- What is required
Your job is to return every line in the data holding the string "hamburger".
<<<<
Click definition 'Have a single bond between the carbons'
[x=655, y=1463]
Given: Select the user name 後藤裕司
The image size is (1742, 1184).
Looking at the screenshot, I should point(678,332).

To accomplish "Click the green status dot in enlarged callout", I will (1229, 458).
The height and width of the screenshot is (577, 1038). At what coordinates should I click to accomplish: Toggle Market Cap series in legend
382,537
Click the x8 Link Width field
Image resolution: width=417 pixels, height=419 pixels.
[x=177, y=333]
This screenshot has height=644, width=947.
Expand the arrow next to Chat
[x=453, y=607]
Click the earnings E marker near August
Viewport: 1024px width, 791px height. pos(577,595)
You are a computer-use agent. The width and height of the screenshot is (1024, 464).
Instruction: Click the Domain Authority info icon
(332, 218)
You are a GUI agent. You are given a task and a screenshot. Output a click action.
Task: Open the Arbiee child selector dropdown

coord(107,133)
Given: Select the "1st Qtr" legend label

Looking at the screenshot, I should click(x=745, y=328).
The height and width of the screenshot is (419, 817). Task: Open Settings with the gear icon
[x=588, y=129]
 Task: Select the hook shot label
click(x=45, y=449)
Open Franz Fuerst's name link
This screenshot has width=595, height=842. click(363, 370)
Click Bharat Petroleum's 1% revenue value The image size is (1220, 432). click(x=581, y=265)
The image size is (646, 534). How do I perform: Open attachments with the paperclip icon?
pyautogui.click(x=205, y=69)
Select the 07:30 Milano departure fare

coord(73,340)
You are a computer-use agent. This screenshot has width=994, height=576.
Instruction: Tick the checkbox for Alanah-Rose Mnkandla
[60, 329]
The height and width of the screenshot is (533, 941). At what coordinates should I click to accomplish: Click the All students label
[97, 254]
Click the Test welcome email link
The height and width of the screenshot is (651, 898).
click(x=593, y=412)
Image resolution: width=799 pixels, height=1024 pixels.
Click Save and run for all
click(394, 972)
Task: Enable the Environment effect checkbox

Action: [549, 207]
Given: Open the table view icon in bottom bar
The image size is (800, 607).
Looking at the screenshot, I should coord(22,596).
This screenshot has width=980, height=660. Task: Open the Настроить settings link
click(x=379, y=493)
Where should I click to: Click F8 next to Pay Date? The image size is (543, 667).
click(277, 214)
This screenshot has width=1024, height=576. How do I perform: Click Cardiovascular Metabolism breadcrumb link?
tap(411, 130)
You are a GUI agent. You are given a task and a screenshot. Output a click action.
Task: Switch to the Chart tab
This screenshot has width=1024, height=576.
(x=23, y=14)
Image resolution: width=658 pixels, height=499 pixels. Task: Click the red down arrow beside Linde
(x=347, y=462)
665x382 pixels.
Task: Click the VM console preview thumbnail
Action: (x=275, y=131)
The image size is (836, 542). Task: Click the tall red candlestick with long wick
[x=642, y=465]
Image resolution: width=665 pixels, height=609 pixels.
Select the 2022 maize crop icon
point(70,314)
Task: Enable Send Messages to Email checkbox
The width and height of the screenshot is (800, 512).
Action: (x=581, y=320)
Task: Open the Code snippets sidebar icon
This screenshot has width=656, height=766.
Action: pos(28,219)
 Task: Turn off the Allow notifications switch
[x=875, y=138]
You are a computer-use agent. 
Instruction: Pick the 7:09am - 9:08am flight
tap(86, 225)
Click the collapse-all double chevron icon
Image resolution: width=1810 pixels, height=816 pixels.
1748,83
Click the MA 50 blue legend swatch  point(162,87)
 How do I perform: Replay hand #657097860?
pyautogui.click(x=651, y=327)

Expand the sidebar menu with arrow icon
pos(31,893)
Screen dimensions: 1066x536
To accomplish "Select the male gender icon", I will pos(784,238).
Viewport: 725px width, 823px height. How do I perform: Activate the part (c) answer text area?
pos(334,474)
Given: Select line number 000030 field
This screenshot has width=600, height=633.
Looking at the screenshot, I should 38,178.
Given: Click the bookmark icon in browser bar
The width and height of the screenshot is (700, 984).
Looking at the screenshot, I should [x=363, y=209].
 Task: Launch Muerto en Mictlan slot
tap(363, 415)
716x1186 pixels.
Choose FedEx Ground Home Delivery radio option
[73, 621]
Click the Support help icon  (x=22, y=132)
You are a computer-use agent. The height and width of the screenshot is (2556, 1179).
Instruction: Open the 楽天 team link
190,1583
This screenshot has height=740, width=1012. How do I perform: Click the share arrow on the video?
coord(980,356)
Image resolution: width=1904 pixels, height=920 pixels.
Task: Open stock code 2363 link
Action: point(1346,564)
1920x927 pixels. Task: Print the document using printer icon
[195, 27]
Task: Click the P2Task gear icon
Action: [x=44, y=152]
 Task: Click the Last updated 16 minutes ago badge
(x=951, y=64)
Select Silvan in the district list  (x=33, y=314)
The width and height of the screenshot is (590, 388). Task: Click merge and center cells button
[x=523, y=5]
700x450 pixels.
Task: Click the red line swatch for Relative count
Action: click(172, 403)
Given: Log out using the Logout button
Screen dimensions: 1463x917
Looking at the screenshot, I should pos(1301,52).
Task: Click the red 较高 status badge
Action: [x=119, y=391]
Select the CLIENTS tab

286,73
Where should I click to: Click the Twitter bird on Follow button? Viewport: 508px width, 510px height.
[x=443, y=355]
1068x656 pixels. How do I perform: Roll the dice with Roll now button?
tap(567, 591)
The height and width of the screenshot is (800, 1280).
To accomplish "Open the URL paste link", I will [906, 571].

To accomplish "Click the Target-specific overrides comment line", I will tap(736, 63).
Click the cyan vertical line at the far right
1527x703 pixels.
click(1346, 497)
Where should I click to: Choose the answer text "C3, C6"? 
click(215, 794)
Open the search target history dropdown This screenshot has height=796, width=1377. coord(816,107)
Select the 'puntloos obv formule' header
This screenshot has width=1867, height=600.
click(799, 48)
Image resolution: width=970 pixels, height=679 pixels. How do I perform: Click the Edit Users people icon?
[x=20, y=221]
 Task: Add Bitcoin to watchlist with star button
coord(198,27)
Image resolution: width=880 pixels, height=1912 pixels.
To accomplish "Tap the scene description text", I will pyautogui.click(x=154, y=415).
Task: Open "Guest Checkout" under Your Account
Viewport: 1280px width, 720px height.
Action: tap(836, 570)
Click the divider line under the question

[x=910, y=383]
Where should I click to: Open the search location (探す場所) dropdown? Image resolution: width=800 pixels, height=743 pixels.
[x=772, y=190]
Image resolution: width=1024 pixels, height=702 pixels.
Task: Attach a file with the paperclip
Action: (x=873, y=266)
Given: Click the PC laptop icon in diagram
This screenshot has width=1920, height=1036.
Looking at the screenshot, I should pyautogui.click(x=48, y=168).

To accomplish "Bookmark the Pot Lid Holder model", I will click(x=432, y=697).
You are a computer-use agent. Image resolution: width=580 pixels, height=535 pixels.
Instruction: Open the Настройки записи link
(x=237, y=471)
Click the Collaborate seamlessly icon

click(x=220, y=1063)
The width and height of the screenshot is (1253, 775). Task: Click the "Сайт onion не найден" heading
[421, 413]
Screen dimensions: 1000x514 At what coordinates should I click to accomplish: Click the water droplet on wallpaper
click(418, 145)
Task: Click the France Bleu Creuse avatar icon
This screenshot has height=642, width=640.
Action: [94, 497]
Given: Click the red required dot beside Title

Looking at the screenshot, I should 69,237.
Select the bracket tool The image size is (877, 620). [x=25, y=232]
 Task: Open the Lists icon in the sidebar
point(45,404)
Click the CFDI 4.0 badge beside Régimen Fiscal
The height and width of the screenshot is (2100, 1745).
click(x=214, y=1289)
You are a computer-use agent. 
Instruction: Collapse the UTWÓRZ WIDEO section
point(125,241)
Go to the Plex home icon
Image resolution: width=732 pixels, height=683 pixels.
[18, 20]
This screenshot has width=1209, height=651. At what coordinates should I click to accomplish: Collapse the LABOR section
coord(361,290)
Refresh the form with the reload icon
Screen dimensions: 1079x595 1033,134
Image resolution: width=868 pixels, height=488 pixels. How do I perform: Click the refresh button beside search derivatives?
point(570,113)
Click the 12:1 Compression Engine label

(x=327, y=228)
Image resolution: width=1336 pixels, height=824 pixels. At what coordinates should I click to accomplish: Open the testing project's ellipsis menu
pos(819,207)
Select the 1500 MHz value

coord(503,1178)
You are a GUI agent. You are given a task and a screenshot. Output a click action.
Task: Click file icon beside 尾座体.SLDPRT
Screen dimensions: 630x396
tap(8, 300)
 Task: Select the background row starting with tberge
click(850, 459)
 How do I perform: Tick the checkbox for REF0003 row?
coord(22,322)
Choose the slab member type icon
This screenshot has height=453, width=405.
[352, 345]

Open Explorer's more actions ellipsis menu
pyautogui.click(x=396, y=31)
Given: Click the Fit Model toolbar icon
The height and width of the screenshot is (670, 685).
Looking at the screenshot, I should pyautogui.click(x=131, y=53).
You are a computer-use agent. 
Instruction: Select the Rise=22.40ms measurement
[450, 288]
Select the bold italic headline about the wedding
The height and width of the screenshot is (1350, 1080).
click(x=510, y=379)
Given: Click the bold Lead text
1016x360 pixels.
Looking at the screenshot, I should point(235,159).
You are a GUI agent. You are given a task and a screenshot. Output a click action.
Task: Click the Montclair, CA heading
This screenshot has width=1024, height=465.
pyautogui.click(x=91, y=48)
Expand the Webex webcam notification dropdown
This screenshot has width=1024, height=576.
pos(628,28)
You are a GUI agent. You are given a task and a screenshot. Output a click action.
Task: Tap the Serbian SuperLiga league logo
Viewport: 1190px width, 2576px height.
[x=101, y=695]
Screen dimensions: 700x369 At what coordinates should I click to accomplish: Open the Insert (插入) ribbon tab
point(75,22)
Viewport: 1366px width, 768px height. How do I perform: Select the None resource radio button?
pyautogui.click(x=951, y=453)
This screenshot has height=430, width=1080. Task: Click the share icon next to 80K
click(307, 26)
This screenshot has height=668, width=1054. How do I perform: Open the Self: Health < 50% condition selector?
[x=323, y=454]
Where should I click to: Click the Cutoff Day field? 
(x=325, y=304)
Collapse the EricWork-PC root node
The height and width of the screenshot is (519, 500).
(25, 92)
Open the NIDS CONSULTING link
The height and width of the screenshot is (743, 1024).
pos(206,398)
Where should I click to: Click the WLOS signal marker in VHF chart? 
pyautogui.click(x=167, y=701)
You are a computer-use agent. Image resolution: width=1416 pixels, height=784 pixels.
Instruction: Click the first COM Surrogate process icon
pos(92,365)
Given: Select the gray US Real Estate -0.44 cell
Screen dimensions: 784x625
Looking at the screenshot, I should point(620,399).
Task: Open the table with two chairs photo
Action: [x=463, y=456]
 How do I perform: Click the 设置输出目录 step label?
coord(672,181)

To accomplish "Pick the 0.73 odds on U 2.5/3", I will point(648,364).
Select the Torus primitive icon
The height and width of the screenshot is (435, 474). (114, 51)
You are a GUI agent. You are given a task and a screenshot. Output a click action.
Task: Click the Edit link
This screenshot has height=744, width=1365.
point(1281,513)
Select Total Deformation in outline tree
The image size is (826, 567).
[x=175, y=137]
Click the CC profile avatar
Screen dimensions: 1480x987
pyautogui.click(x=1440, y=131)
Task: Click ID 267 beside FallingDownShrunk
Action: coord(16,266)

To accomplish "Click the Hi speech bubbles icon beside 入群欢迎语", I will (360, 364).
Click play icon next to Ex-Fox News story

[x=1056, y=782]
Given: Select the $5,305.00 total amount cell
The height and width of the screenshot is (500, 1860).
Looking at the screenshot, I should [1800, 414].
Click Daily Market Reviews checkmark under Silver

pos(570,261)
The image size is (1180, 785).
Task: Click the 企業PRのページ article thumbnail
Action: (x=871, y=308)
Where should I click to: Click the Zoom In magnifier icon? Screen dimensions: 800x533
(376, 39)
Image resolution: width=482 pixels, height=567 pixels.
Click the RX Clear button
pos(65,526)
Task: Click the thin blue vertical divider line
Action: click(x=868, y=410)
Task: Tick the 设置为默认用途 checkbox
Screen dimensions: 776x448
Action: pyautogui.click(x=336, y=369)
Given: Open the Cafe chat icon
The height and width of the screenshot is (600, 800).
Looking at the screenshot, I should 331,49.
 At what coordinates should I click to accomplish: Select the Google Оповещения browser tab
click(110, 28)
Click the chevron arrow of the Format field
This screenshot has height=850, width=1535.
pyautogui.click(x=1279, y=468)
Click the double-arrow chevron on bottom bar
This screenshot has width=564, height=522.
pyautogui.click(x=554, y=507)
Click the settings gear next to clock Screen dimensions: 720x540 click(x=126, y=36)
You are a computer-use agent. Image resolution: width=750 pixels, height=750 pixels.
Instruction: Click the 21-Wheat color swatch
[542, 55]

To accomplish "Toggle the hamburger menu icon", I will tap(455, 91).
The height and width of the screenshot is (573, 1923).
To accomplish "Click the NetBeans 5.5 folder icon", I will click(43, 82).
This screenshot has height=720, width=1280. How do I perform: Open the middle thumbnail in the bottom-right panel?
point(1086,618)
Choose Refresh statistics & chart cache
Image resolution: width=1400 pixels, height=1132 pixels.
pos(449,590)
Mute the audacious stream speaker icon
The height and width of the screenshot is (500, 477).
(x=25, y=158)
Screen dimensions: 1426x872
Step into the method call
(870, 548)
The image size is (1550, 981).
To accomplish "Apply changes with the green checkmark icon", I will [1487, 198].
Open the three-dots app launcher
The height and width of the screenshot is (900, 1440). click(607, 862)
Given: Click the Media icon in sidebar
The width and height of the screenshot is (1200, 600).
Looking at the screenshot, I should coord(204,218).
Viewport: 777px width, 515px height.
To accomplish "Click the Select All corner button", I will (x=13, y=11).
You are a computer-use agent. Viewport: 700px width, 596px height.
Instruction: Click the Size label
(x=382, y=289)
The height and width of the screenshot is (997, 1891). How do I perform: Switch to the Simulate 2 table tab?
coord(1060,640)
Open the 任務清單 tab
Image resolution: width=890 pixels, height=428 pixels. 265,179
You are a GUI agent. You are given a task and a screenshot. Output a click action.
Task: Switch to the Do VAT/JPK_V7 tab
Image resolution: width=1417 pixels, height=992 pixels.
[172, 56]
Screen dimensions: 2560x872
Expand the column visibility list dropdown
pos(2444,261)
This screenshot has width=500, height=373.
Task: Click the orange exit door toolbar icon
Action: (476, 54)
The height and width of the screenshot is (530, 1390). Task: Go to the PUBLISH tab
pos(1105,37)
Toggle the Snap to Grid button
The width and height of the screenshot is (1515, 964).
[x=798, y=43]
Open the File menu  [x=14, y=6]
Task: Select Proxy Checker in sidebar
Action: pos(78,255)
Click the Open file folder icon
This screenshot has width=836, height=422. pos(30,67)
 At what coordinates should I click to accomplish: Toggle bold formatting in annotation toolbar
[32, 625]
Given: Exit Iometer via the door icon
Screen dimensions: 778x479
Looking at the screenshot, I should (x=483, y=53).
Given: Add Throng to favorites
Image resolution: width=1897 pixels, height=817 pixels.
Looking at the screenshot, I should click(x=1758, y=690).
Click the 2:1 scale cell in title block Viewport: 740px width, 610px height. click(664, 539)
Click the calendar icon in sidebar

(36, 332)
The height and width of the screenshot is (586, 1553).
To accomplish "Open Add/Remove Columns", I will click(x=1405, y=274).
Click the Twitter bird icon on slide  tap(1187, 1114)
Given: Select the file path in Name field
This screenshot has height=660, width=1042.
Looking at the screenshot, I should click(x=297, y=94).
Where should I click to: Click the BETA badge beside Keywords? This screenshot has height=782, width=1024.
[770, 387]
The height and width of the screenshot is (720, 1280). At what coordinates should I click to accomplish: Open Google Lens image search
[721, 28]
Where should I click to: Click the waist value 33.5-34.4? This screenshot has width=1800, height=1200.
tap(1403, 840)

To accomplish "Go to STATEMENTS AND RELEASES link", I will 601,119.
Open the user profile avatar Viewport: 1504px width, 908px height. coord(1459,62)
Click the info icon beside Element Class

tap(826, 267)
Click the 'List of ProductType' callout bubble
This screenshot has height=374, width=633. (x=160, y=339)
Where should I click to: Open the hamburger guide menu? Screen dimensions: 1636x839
>>>>
- Solution to this problem
To accomplish "Toggle the hamburger menu icon", I will tap(455, 91).
Where should I click to: Open the hamburger guide menu? Screen dimensions: 1636x839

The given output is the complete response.